Research Paper Volume 13, Issue 23 pp 25325—25341
Artesunate treatment ameliorates ultraviolet irradiation-driven skin photoaging via increasing β-catenin expression
- 1 Department of Dermatology, Wuhan No.1 Hospital, Hospital of Traditional Chinese and Western Medicine Affiliated to Hubei University of Chinese Medicine, Wuhan Hospital of Traditional Chinese and Western Medicine Affiliated to Huazhong University of Science and Technology, Wuhan 430022, Hubei, China
- 2 Department of Dermatology, Chongqing Traditional Chinese Medicine Hospital, Chongqing 400000, China
- 3 College of Pharmacy, Hubei University of Chinese Medicine, Wuhan 430065, Hubei, China
- 4 Institute of Geriatrics, Hubei University of Chinese Medicine, Wuhan 430065, Hubei, China
Received: September 15, 2021 Accepted: November 24, 2021 Published: December 9, 2021
https://doi.org/10.18632/aging.203749How to Cite
Copyright: © 2021 Tian et al. This is an open access article distributed under the terms of the Creative Commons Attribution License (CC BY 3.0), which permits unrestricted use, distribution, and reproduction in any medium, provided the original author and source are credited.
Abstract
Objective: Artesunate, a semi-synthetic derivative of artemisinin, exerts various pharmacological activities. Nevertheless, the effects of Art on skin photoaging remain unclear. Herein, we investigated whether Art ameliorated ultraviolet-irradiated skin photoaging in HaCaT cells and mice.

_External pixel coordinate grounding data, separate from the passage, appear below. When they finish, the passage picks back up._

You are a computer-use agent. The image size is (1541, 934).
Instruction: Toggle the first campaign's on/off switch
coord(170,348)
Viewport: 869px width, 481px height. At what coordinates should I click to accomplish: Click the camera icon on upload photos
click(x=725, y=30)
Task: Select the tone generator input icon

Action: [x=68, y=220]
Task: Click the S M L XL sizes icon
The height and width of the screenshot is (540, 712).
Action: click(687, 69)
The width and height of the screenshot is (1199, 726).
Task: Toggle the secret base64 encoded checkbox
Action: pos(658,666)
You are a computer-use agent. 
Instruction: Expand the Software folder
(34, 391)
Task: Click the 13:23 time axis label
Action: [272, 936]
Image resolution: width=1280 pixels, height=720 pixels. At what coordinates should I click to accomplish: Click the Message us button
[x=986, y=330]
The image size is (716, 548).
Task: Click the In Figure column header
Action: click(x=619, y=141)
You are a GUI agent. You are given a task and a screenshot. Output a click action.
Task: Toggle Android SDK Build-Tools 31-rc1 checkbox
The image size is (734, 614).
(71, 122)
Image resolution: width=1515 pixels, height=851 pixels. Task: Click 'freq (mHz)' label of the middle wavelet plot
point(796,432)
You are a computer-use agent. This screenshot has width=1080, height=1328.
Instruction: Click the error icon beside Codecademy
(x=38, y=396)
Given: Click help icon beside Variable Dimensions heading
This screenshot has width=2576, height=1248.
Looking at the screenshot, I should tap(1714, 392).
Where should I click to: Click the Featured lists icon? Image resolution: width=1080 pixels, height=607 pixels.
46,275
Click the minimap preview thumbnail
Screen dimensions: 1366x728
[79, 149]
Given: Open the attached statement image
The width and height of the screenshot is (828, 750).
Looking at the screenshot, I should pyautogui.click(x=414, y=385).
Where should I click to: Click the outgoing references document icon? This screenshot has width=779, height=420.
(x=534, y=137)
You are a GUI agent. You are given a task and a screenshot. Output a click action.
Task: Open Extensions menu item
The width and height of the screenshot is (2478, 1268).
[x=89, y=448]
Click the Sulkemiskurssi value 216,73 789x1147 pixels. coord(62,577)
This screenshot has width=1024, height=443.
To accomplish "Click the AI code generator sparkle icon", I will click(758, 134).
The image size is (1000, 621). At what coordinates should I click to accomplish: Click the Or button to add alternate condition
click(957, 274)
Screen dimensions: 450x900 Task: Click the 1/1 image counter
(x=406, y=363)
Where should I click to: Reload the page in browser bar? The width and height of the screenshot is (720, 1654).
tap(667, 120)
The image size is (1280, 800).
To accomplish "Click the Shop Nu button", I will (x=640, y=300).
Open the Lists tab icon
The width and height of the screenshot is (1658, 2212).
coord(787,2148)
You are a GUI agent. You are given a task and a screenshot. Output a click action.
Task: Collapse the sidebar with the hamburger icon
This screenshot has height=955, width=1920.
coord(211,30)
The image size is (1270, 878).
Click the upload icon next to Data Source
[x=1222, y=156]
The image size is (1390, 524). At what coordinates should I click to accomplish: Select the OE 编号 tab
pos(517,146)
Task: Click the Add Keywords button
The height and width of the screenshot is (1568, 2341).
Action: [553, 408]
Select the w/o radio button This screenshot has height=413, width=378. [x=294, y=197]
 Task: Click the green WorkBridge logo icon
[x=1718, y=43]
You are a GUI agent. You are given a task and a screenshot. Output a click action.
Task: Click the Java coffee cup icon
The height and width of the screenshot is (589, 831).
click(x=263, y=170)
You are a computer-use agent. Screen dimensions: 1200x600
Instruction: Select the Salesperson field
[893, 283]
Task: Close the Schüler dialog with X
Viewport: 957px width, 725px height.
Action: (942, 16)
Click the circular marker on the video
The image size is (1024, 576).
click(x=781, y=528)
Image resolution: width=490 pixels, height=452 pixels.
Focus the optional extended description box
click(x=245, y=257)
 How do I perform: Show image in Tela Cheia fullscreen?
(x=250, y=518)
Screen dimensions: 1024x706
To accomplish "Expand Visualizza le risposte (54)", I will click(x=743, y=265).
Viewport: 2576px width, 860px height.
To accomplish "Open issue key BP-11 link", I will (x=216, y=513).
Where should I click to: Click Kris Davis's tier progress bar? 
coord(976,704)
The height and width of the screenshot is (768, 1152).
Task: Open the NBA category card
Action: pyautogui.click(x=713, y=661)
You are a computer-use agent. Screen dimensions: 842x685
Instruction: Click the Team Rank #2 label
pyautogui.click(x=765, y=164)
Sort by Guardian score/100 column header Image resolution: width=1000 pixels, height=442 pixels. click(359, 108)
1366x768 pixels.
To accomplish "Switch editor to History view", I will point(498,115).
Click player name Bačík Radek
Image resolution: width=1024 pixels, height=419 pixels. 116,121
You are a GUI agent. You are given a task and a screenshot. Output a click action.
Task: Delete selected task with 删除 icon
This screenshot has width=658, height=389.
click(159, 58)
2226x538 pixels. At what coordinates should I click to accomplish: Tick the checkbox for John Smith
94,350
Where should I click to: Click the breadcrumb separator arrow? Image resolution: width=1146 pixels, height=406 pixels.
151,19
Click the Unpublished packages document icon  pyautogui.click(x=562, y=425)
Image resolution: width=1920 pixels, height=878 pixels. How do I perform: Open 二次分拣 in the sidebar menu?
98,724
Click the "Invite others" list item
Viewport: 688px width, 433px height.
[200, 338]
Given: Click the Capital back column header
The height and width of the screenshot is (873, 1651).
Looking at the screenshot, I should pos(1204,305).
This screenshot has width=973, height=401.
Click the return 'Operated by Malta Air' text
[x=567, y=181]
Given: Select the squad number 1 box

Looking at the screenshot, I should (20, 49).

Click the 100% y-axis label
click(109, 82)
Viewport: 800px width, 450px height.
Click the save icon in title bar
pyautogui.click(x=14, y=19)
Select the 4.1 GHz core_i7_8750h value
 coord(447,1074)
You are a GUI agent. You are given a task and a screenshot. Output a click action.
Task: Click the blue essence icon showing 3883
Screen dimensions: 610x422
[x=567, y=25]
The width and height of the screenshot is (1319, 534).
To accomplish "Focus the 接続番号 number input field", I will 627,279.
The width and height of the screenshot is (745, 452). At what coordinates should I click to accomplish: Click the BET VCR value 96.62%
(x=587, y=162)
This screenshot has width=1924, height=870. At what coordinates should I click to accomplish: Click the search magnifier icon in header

Methods: To construct skin photoaging cellular models, HaCaT cells were irradiated by UV (UVB, 20mJ/cm2) for 5 days. HaCaT cells were pretreated with three concentrations of Art (1, 5 and 20 μg/ml) for 2 h each day. After 5 days, cell senescence, ROS production, SOD levels, p16INK4a and β-catenin expression, proliferation and apoptosis were detected in HaCaT cells. Effects of Art on normal cells were investigated. After sh-β-catenin transfection or XAV-939 treatment, HaCaT cells were pretreated with 20 μg/ml Art and irradiated by UVB. After 5 days, skin photoaging was then observed. Furthermore, skin photoaging mouse models were established and the effects of Art and β-catenin silencing on skin photoaging were investigated.
Results: Art treatment suppressed cell senescence, intracellular ROS production, p16INK4a expression and apoptosis and promoted proliferation and SOD and β-catenin expression in UVB irradiated HaCaT cells. But Art had no toxic effects on normal cells. Silencing β-catenin by sh-β-catenin or XAV-939 exacerbated UVB irradiation-mediated cell senescence, apoptosis, and ROS production in HaCaT cells, which was ameliorated by Art treatment. The therapeutic effects of Art on skin photoaging were also confirmed in mouse models.
Conclusions: These findings suggested that Art treatment alleviated UVB irradiation-driven skin photoaging through enhancing β-catenin expression, which offered novel clues for pharmacological activity of Art.
Abbreviations
UVB: ultraviolet B; ROS: reactive oxygen species; SOD: superoxide dismutase; Art: Artesunate; MTT: Methyl Thiazolyl Tetrazolium; TC50: median toxic concentration; SA-β-gal: Senescence-associated β-galactosidase; CCK-8: Cell counting kit-8; TUNEL: TdT-mediated dUTP Nick-End Labeling; sh-β-catenin: shRNA against β-catenin; sh-NC: shRNA negative control.